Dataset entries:
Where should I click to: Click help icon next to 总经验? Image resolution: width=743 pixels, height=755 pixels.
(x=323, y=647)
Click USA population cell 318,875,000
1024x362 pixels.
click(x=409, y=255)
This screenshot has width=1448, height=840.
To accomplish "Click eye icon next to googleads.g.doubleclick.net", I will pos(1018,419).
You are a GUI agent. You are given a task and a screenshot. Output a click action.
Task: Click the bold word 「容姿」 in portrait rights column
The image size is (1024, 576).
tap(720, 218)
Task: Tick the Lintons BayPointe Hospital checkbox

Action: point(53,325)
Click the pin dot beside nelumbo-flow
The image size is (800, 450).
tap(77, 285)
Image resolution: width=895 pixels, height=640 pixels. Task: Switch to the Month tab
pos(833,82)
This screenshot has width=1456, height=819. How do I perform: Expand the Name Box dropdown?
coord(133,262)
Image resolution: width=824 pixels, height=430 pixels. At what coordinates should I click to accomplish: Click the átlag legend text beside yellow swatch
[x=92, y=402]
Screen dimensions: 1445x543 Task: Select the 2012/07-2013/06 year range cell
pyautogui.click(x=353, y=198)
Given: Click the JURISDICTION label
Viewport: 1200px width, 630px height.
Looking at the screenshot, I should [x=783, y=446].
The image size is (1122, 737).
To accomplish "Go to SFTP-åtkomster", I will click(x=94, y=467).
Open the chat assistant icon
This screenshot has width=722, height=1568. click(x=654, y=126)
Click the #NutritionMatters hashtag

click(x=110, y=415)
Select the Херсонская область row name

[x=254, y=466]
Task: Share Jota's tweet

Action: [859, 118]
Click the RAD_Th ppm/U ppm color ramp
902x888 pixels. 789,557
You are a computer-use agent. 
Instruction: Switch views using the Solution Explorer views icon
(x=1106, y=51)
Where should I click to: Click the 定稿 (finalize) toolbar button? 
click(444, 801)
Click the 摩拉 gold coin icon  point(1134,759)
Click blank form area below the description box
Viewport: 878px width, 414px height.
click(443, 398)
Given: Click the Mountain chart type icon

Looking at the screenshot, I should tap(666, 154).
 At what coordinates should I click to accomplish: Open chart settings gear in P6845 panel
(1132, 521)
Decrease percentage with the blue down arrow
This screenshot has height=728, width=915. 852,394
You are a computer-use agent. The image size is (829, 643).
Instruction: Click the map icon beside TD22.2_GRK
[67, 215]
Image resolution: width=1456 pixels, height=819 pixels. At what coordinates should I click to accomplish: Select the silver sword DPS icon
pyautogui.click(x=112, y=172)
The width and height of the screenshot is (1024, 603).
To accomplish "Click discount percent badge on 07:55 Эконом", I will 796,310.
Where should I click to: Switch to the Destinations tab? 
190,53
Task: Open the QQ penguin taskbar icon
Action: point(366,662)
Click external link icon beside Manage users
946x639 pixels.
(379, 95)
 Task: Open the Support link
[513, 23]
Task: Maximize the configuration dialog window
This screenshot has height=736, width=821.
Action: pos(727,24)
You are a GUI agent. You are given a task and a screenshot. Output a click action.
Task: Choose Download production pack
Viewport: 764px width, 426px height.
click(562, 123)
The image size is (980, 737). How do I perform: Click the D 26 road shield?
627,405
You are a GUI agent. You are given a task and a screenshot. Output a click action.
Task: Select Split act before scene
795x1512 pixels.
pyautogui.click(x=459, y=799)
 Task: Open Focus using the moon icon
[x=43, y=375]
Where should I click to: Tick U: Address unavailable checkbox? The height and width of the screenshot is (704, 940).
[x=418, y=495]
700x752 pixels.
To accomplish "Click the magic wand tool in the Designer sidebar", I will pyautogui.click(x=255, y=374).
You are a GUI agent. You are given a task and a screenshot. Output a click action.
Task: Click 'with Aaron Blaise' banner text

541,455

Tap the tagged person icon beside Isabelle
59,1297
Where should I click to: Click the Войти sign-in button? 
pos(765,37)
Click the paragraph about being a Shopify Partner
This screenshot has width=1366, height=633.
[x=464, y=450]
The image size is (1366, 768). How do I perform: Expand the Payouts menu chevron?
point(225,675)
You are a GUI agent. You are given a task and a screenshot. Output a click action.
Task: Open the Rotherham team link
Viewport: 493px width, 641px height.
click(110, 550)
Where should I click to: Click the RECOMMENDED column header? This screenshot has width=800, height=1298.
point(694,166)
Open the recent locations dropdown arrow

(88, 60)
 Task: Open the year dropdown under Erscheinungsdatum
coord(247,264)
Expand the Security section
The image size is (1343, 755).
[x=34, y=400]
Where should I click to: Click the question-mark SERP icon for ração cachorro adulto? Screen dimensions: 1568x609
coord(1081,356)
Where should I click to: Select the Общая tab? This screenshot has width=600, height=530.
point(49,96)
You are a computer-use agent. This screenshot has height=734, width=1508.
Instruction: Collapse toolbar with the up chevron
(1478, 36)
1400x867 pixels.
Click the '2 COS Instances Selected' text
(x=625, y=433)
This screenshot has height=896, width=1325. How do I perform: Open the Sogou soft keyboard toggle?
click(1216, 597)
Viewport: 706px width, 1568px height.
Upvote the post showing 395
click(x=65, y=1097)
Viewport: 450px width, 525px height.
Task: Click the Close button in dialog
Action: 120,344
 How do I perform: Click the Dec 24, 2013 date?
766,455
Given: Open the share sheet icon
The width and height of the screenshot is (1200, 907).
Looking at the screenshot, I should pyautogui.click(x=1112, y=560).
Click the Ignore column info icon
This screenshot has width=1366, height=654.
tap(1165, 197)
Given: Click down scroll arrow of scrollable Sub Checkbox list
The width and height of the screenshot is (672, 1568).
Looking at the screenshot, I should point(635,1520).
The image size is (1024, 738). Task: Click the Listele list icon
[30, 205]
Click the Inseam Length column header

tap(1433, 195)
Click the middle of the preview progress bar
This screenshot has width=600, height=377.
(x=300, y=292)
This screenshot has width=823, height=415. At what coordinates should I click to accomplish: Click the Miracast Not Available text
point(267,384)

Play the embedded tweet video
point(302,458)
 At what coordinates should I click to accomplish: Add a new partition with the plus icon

* [Brief]: The line with "Given: Open the share sheet icon" through the last line of the data: write these out exactly, and no others.

* [Answer for this exercise]:
Given: Open the share sheet icon
The width and height of the screenshot is (1200, 907).
Looking at the screenshot, I should pyautogui.click(x=1112, y=560).
Click the Ignore column info icon
This screenshot has width=1366, height=654.
tap(1165, 197)
Given: Click down scroll arrow of scrollable Sub Checkbox list
The width and height of the screenshot is (672, 1568).
Looking at the screenshot, I should point(635,1520).
The image size is (1024, 738). Task: Click the Listele list icon
[30, 205]
Click the Inseam Length column header

tap(1433, 195)
Click the middle of the preview progress bar
This screenshot has width=600, height=377.
(x=300, y=292)
This screenshot has width=823, height=415. At what coordinates should I click to accomplish: Click the Miracast Not Available text
point(267,384)

Play the embedded tweet video
point(302,458)
 At what coordinates should I click to accomplish: Add a new partition with the plus icon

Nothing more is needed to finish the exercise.